Source information:
○ ○ ○ ○ ○ ○ ○

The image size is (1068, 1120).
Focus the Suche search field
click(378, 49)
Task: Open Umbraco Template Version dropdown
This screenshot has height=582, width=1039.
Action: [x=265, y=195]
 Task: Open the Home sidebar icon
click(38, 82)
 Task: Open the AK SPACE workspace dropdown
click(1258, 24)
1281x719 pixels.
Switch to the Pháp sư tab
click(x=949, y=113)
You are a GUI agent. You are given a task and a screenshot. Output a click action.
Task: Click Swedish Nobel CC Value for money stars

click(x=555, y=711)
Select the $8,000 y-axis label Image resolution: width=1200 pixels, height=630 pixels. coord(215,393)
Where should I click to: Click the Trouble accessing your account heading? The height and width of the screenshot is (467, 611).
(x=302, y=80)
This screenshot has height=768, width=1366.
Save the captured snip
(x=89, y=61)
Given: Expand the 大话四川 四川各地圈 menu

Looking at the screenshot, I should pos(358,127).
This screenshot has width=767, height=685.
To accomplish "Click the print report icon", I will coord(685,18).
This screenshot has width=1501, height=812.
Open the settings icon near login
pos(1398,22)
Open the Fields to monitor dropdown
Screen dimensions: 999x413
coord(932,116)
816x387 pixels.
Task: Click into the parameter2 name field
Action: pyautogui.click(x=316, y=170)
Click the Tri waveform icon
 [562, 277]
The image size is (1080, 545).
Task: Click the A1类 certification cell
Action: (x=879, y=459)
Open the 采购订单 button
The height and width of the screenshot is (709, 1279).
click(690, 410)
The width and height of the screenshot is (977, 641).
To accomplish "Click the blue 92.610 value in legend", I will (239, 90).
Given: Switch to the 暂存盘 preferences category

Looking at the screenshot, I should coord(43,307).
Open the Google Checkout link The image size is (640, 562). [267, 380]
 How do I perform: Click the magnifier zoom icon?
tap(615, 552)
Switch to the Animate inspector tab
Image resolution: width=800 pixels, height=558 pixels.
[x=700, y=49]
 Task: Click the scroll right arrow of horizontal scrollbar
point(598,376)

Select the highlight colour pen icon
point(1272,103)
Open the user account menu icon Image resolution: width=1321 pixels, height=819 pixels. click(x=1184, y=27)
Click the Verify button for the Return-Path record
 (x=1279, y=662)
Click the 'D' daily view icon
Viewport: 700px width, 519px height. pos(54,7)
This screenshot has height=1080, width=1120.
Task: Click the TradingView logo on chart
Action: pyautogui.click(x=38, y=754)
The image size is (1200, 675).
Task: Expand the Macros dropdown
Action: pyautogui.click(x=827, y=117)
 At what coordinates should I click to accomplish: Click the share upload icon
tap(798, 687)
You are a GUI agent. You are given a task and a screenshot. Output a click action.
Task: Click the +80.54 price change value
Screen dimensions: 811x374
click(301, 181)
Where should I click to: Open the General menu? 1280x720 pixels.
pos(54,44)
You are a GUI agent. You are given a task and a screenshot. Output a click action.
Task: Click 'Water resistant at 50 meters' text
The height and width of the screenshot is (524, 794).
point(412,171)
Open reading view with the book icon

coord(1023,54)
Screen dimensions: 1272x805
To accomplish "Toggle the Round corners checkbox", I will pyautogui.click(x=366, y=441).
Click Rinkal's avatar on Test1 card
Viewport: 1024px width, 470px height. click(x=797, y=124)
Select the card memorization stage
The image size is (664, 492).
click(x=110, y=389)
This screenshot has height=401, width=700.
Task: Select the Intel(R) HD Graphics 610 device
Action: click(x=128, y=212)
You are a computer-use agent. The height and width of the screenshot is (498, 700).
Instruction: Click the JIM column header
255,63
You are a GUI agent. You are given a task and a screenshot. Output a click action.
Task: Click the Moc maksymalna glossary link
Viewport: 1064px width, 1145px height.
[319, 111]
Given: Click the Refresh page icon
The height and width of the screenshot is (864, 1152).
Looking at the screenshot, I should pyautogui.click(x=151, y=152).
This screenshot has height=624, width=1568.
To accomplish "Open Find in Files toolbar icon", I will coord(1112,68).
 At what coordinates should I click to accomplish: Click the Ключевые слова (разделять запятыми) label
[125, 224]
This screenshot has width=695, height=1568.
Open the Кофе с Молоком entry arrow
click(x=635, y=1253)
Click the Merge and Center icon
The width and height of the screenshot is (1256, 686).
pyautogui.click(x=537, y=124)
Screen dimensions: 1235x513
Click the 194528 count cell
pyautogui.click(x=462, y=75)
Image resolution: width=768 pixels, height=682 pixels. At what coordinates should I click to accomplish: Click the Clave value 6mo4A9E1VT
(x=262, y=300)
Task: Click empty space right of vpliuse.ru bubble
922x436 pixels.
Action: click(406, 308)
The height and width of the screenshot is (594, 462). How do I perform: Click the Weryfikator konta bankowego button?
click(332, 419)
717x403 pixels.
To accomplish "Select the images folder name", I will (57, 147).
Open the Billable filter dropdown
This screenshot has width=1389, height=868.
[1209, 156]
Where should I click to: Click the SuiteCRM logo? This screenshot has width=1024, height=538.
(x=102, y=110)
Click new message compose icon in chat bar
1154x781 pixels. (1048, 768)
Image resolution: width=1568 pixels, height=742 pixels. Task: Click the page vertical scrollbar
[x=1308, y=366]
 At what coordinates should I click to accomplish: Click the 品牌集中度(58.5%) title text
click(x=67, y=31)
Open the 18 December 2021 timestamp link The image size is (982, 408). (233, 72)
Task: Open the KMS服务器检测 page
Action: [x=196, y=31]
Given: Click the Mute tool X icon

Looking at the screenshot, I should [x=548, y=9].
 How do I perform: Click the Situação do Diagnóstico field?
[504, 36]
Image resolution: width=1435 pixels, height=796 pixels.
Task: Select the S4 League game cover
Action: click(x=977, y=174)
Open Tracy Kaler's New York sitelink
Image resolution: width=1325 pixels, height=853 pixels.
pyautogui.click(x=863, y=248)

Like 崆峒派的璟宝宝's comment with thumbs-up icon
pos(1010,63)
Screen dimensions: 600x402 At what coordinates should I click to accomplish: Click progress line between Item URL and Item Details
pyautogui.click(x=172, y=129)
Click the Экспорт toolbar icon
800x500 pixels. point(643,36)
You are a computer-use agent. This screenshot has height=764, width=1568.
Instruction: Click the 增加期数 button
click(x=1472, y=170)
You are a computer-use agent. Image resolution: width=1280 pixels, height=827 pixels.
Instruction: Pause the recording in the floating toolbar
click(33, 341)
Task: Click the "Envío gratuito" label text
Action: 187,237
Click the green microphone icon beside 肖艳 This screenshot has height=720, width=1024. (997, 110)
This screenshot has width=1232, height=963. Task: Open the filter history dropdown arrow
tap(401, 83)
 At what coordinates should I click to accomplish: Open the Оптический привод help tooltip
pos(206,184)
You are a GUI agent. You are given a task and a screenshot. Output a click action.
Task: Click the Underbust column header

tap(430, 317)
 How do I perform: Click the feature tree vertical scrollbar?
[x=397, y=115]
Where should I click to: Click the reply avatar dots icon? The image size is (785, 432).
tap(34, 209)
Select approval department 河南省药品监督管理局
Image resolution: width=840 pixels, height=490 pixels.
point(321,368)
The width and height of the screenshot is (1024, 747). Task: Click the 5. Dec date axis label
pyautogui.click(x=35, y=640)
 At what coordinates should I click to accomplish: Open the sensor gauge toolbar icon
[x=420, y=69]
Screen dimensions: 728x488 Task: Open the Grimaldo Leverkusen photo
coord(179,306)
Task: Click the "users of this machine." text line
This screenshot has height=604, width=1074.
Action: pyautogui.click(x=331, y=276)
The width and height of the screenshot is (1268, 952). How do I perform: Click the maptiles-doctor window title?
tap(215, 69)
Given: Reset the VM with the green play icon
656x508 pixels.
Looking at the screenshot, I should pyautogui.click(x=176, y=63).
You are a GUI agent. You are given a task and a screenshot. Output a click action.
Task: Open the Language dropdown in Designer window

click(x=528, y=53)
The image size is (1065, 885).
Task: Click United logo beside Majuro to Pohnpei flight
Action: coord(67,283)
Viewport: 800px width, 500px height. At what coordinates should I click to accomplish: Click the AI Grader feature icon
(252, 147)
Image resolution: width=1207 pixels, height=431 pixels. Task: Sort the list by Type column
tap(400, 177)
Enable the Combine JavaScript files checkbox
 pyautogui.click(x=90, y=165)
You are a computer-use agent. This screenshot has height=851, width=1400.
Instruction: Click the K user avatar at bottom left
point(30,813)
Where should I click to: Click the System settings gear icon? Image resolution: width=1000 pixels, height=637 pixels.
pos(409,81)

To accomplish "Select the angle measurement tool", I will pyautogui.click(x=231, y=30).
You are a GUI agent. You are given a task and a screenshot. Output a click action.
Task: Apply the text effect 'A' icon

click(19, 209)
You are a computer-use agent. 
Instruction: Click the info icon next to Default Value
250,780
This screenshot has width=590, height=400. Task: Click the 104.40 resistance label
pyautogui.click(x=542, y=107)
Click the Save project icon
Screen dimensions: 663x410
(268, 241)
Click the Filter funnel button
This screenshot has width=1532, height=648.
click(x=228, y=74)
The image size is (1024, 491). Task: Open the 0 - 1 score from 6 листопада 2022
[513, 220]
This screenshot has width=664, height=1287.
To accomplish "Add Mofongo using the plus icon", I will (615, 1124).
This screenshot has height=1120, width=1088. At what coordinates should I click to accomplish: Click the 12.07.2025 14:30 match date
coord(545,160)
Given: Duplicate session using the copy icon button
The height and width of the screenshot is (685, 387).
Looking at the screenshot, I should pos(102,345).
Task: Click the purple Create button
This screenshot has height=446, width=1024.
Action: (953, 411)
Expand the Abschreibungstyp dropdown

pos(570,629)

○ ○ ○ ○ ○ ○ ○

Problem to solve: Restate word for word the lines in the material above from the one with "You are a computer-use agent. The" to the one with "Given: Click the Refresh page icon"; both of those lines count, and nothing else does.

Output below:
You are a computer-use agent. The height and width of the screenshot is (498, 700).
Instruction: Click the JIM column header
255,63
You are a GUI agent. You are given a task and a screenshot. Output a click action.
Task: Click the Moc maksymalna glossary link
Viewport: 1064px width, 1145px height.
[319, 111]
Given: Click the Refresh page icon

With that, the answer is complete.